In a newspaper interview on Monday, Olmert broke new ground by urging Israel’s withdrawal “from almost all the territories” captured in the 1967 Middle East war in return for peace.

But Olmert says Israel plans to keep major settlements in the West Bank in any peace deal, and would have to compensate the Palestinians for land lost.

The Palestinians say they cannot have a viable country of their own if it is chopped into pieces by Israeli settlement islands and the snaking walls and fences of the new barrier.

U.S. Secretary of State Condoleezza Rice has called the settlements “an obstacle to peace” which must go.

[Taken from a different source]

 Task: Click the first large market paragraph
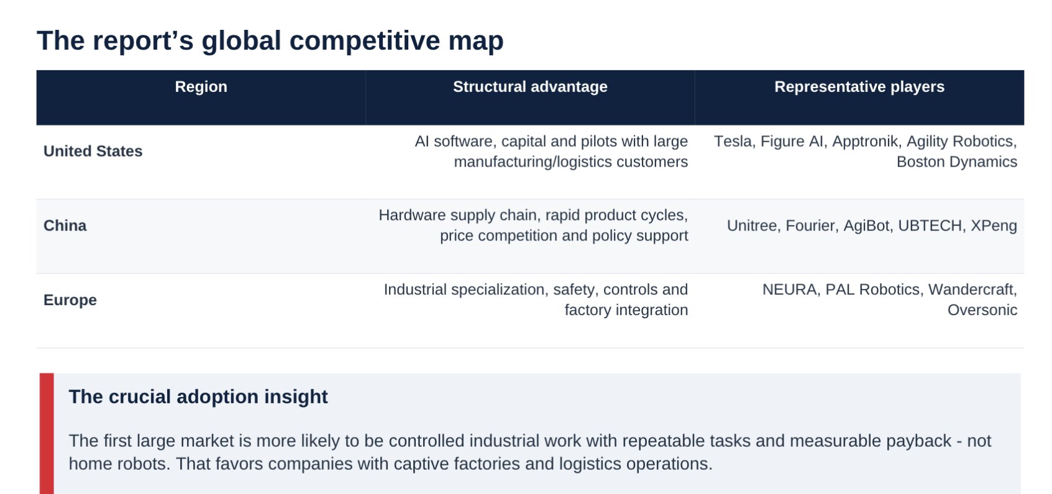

Some settlers justified the attack on Asira, saying the army failed to protect them against a violent infiltration.

“If the Israeli army had done what it should, maybe this wouldn’t have happened. They should either have prevented that infiltration or carried out a raid after,” Renana Cohen said.

Dani Dayan of Israel’s mainstream settlers’ organization says the Arabs do not want peace. A Palestinian state would be a “launching pad” from which they would conduct “ethnic cleansing” against the Israelis, he argues. Many Israelis feel the same.

Most settlers oppose vigilante violence. But most agree that withdrawal would be “a sure recipe for war,” as Dayan puts is, because there will no “peace-loving Palestinians taking over.”

A younger, more aggressive breed of religious ideologues vows a violent response to any eviction threat, warning a heavy price would be exacted for any bid to close settlements down.

NO PROTECTION

Residents of Asira say the settlers need no provocation or pretext. Attacks on Asira date back three years, Makhlouf said.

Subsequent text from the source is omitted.